O movimento de novembro foi 79,87% superior aos US$ 4,253 milhões de agosto, mês anterior aos atentados terroristas aos Estados Unidos e 57,27% acima dos US$ 4,383 milhões de setembro, quando se alimentava a expectativa de que o comércio exterior teria um resultado ruim.

No acumulado de 2001, até novembro, a Eadi-Bauru movimentou 28,358 mil toneladas de mercadorias, num total de US$ 60,156 milhões, entre importações e exportações. Se separamos cada um dos segmentos, as importações responderam por 19,533 mil toneladas em mercadorias, num total de US$ 46,364 milhões. O volume de exportações foi de 8,825 mil toneladas, correspondentes a US$ 13,791 milhões.

O presidente da Cipagem diz que problemas com as cargas que vinham pelo transporte aéreo, após 11 de setembro, durante cerca de 15 dias. Porém, as cargas marítimas, que são a maioria, continuaram fluindo, evitando que o resultado apresentado pela Eadi-Bauru tivesse uma redução.

Souto ressalta que o resultado de novembro foi surpreendente pelo lado positivo, pois além dos eventos de setembro, o dólar estava alto e houve o problema da energia elétrica, que poderiam ter provocado problemas no fluxo do mercado exterior.

Souto disse que a procura pelo transporte férreo foi tão intensa será necessário a ampliação do terminal da Eadi-Bauru para poder operar mais de uma composição de cada vez. Então, até fevereiro, será feito isso porque já há uma saturação, ou seja, a chegada e saída de cargas pela ferrovia superou as expectativas iniciais.

Em agosto, a Eadi-Bauru recebeu 30 proposta para essa modalidade de transporte, da qual sete se concretizaram. Em novembro, o total passou de 100. Se tiver que pegar esse volume, não tenho condições de fazer nesse desvio que tem hoje. Precisaria aumentar o espaço para caber mais uma composição, afirmou.

Souto acredita que há uma tendência de incremento no comércio exterior, já que o câmbio do dólar vem tendo um comportamento de queda, que pode favorecer. Para ele, o ideal é que ocorra uma estabilização na média, pois não seria favorável nem um patamar muito alto nem um patamar baixo da moeda norte-americana.

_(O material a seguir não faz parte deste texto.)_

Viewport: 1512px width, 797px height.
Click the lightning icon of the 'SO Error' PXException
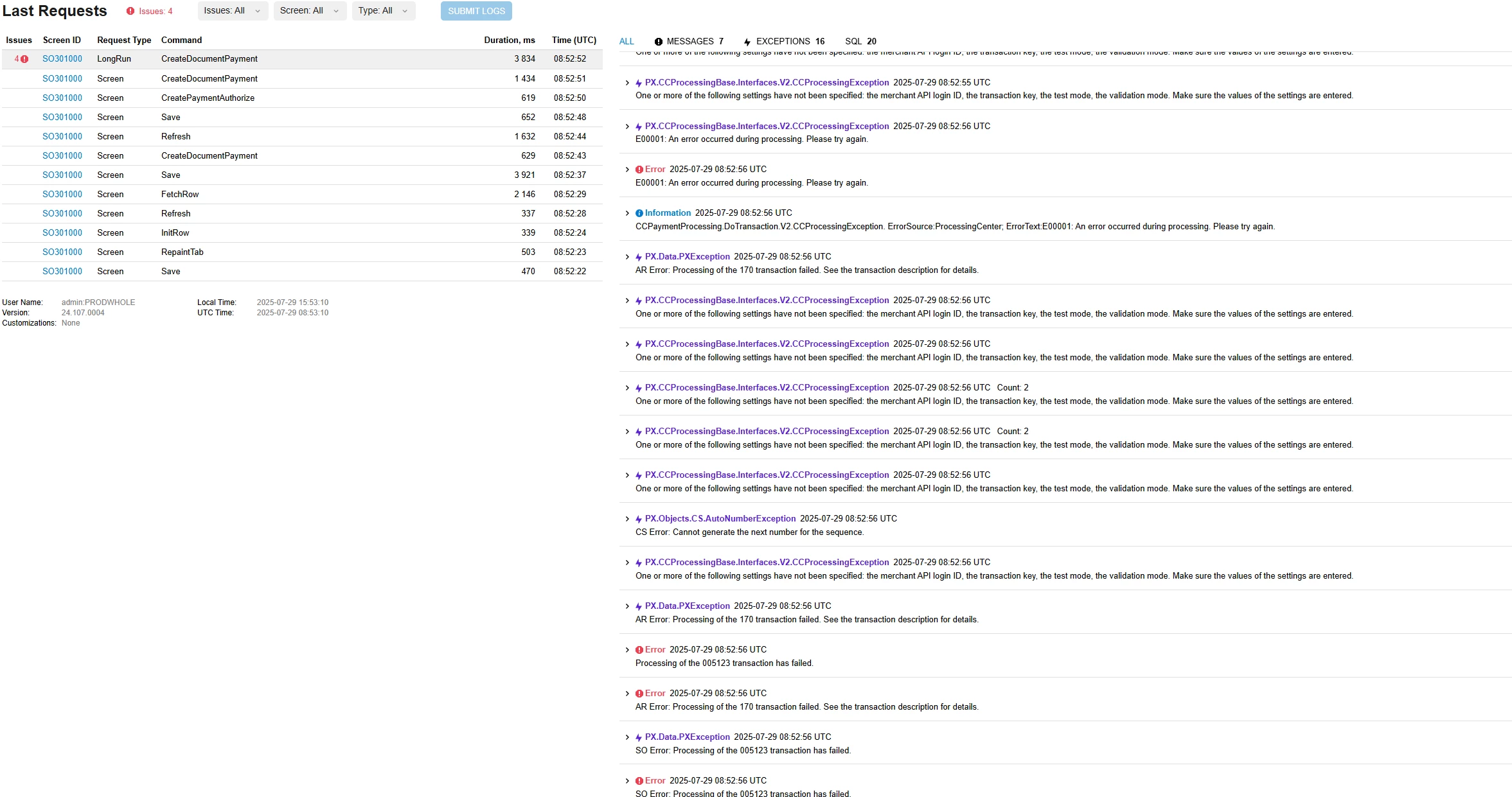[639, 737]
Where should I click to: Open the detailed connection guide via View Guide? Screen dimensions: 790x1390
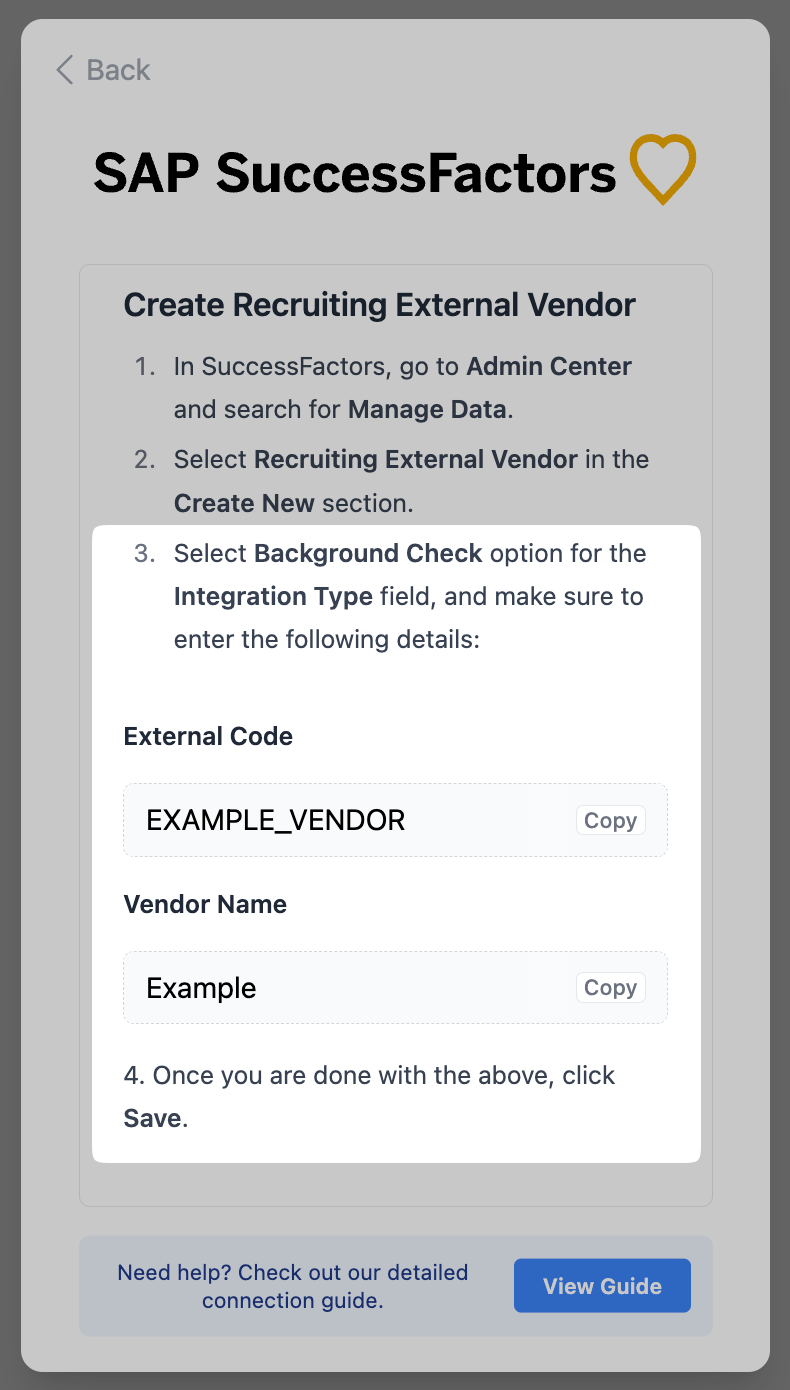tap(602, 1286)
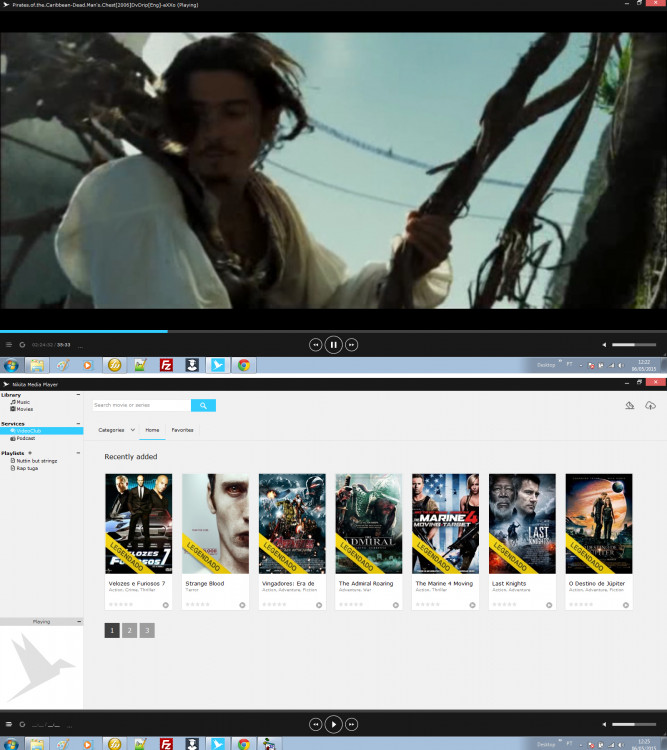Select the Home tab
This screenshot has height=750, width=667.
tap(152, 430)
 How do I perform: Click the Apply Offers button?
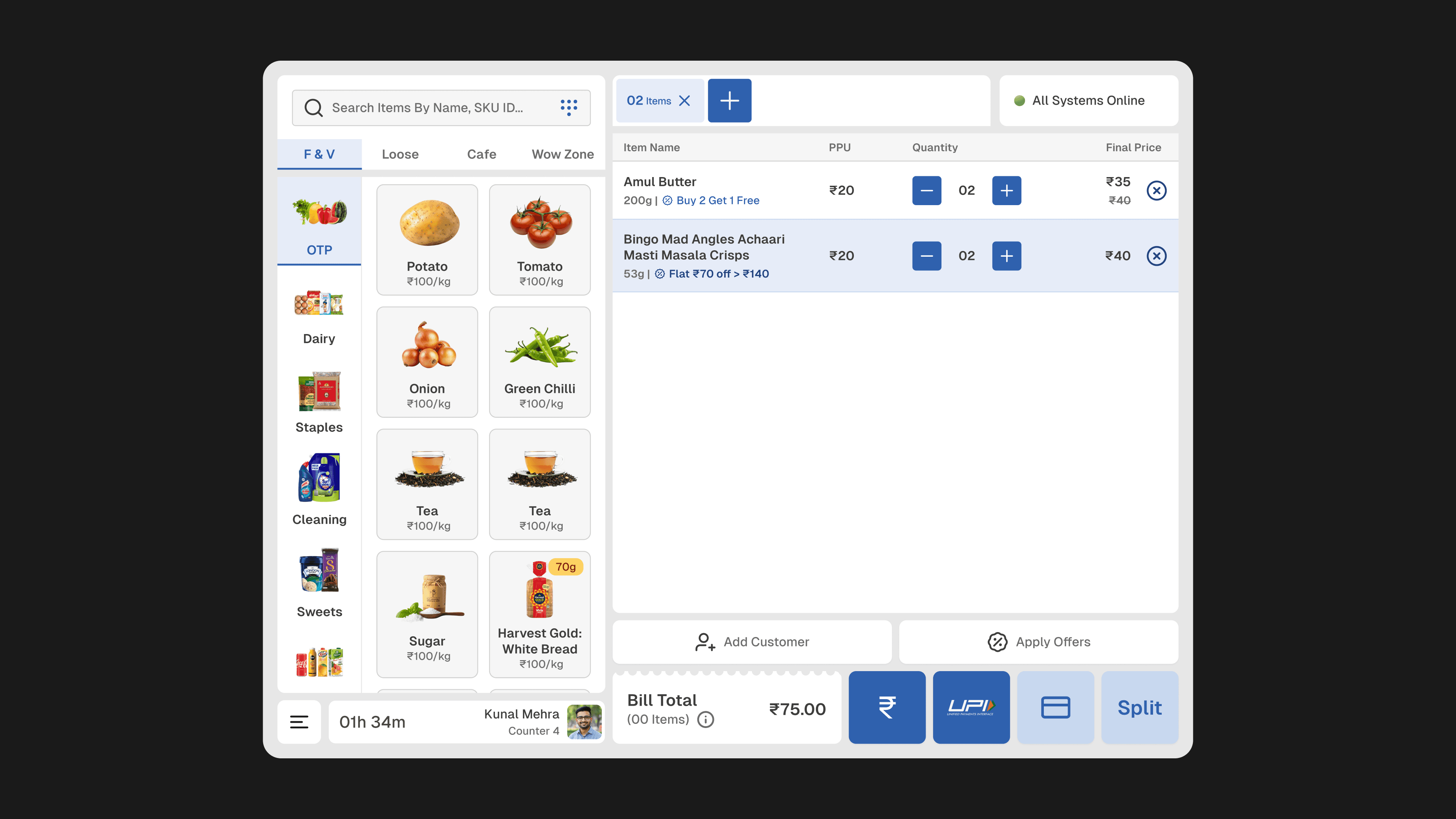[x=1038, y=642]
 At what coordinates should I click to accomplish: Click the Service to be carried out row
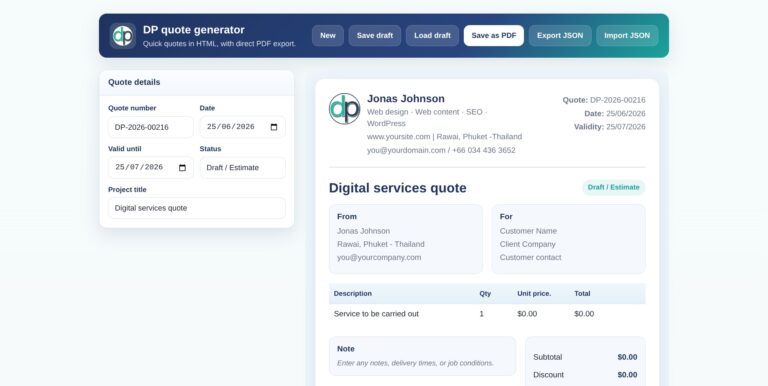click(487, 314)
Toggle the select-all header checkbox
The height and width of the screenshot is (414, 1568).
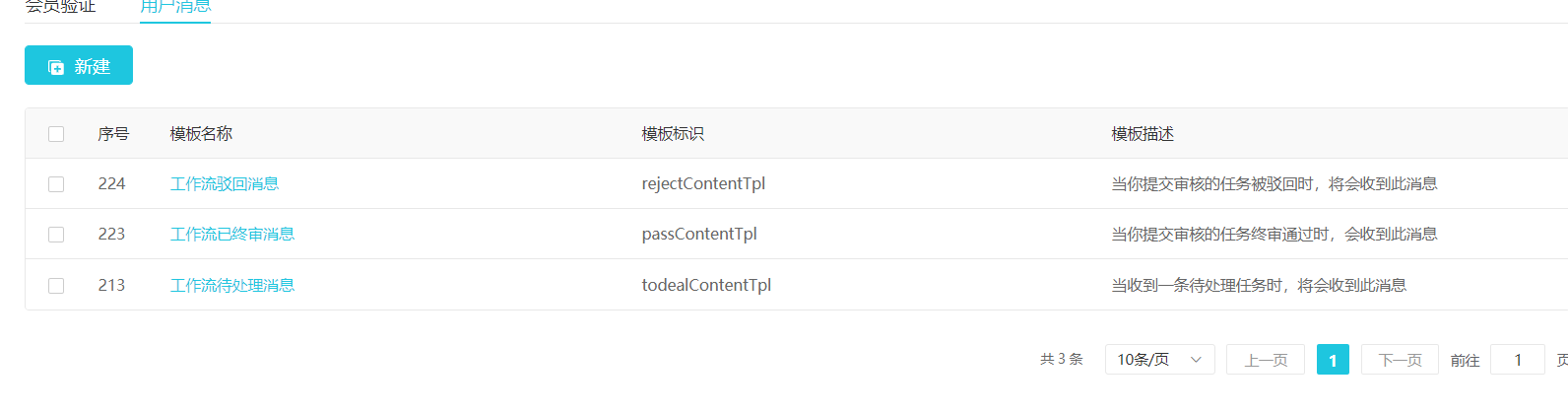point(56,134)
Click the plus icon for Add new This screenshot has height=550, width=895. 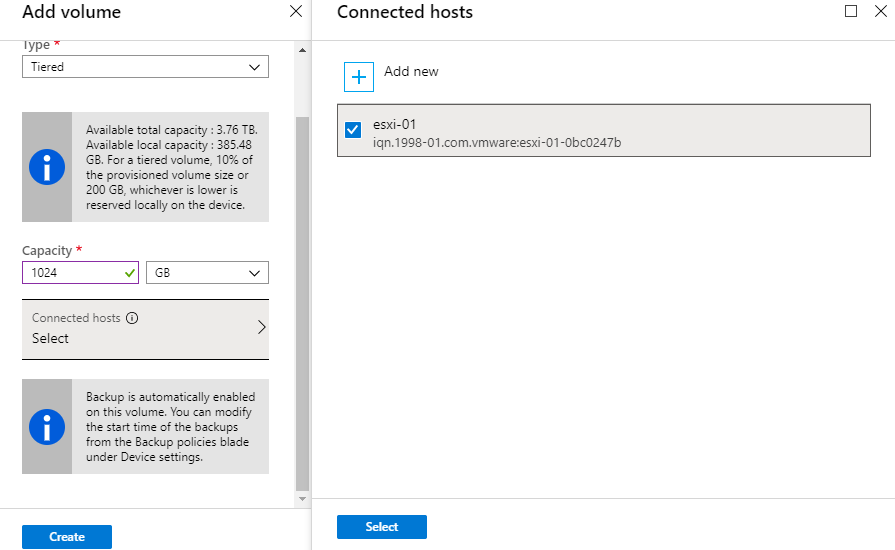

Nesta semana, o presidente da Cipagem esteve na Bolívia em reuniões com empresários e pessoas ligadas ao setor ferroviário. Segundo Souto, os bolivianos classificaram o desvio ferroviário da Eadi-Bauru como o melhor terminal existente na ferrovia brasileira, em razão da estrutura disponível para o tratamento da carga.

Pela apresentação feita, os bolivianos disseram, segundo o presidente da Cipagem, que só vão operar com o terminal da Eadi-Bauru.